See the “Training” section. You’d have to create samples that fit either the LJ or MAILABS formats to use those pre-processors. Once you’ve got that done, you get to train (and monitor) your model. This is where the fun begins. Depending on how much data you have, what hardware you’re running on, how clean the data it is, a bit of luck, the phase of the moon, and what version of code you’re running, it may run as long as you let it, or bomb out somewhere sooner. Even if it does keep running, you may have to stop it if large spikes occur when training, and restart from a previous step. Also you’ll probably have to spend a lot of time adjusting hparams before things progress very far.

After every 1000 steps you get a wav and png on disk you can review. At first they are ugly. And by ugly I mean unusable. Depending how well things are going by 5000 steps you may see some semblance of cohesion in the graph and hear somethings vaguely resembling words in the audio.

If all goes well, after a few hundred thousand steps, you should have a model trained that sounds like…your voice.

With no restarts/loss spikes I can get between 40-60k steps per day on a small (5hr) dataset with an nvidia 1070.
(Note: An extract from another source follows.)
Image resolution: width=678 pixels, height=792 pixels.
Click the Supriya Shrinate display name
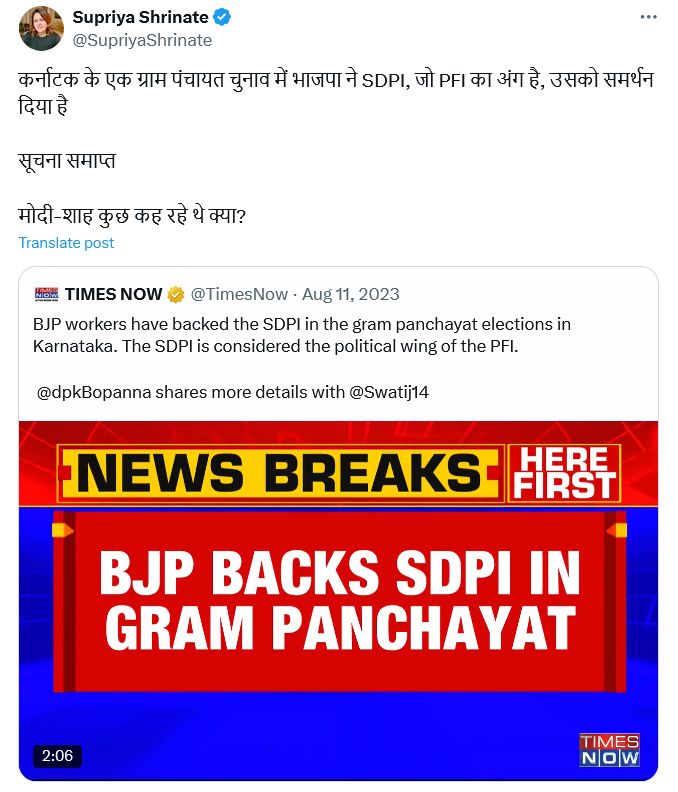pos(140,17)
jjohnston7 · October 29, 2018, 9:10pm

@baconator Thanks! So would I use a Linux box like Ubuntu in order to train, or is it best on windows? I have a dual GPU computer I can use that runs win7, but I can convert to Ubuntu if needed. they are RX 580 GPUs, one is an 8gig ram the other is 4… that computer is just sitting around, so I can set it up whatever is best/suggested…
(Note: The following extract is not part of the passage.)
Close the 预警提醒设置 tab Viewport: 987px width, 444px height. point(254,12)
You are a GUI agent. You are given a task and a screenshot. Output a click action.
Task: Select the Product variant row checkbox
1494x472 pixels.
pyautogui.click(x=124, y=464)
baconator · October 29, 2018, 9:27pm

As far as I know you have to train under linux, haven’t seen any windows info on that yet.
If tensorflow recognizes both gpu’s, it could use them. I haven’t done the dual gpu training, I usually run one set of params on one gpu and a second on the other. There was something I read the other week that mentioned that ROCm driver support in TF has matured enough to be usable, so that’s a plus. You’ll have to tweak the batch sizes and outputs per step and such to make the right sizing for your setup.